During the 2nd test of Bangladesh's tour of India, the 1st D/N test of both Indian and Bangladeshi cricket teams, a few Bangladeshi batsmen were struck by the pink ball. Bhogle raised concerns about the visibility of the ball, with Sanjay Manjrekar, his fellow commentator, replying that only people like Bhogle would need to ask such questions as they have not played at that level. This on-air spat raised many eyebrows.

== Books ==
Bhogle and his wife Anita have written books titled The Winning Way and The Winning Way 2.0 based on their business knowledge drawn from the sporting world. He has also authored a biography of Mohammad Azharuddin, and published a collection of articles in a book called Out of the Box.

===The Winning Way===

The Winning Way is a 2011 debut book by Harsha Bhogle and Anita Bhogle, published by Westland And Tranquebar Press. It is Harsha's first book published as an author. The pair stated that the book took them two years to write, with The Hindu calling it "lively".
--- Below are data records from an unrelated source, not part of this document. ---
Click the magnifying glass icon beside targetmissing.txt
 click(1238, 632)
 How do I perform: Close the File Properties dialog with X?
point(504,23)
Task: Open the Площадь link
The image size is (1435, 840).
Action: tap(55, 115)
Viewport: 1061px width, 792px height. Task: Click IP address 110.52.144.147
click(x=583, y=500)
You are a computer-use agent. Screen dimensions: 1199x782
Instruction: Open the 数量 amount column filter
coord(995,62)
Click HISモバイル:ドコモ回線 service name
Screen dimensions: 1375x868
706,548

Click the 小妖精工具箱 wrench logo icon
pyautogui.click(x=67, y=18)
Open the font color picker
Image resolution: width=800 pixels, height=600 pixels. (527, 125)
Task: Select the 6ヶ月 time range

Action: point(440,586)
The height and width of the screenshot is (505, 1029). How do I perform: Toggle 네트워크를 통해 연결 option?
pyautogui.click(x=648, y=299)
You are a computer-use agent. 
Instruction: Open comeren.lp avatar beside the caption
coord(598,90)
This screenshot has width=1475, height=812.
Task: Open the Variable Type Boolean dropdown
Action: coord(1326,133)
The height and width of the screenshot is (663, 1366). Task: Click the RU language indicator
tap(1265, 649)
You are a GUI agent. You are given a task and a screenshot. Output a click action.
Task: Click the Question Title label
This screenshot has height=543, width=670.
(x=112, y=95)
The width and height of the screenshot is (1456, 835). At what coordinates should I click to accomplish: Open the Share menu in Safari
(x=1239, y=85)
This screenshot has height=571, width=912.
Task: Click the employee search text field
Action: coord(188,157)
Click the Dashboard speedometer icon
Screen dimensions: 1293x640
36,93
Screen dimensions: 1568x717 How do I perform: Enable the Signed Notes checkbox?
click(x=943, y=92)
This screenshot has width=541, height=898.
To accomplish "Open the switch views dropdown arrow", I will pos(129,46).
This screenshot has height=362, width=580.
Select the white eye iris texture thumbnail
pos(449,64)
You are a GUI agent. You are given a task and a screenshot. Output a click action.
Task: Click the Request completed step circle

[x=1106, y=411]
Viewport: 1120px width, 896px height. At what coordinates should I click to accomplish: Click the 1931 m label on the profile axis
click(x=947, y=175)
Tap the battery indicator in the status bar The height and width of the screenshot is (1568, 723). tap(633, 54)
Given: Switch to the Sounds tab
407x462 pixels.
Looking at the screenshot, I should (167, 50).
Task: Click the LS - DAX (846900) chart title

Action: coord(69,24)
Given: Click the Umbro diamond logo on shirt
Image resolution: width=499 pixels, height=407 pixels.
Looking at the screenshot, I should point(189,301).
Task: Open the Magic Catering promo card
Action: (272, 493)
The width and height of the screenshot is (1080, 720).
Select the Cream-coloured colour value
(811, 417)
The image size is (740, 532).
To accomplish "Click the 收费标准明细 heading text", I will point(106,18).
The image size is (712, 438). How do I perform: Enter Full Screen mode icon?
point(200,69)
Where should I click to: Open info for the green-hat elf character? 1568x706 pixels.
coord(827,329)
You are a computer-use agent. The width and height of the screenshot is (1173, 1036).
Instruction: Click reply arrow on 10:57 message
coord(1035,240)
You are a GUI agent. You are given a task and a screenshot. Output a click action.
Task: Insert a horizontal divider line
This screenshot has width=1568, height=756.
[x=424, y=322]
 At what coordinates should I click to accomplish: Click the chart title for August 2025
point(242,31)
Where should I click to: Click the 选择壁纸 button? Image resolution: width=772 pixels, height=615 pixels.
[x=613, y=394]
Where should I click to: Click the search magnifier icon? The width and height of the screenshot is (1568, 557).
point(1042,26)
The Winning Way is a management advice book that focuses on what comprises a successful athlete and shows how management teams could apply that to their work force. The Hindu reviewed the book, calling it a "right pick as a playbook for managers." Business Today praised the book, saying it "captures the essence of values in sport, values that make champion players and champion teams".

== Personal life ==
Bhogle is married to Anita, his classmate from IIM Ahmedabad, and they live in Mumbai with their two adult sons. Bhogle has been a vegetarian since age 17.

The couple run a sport-based communication consultancy called Prosearch.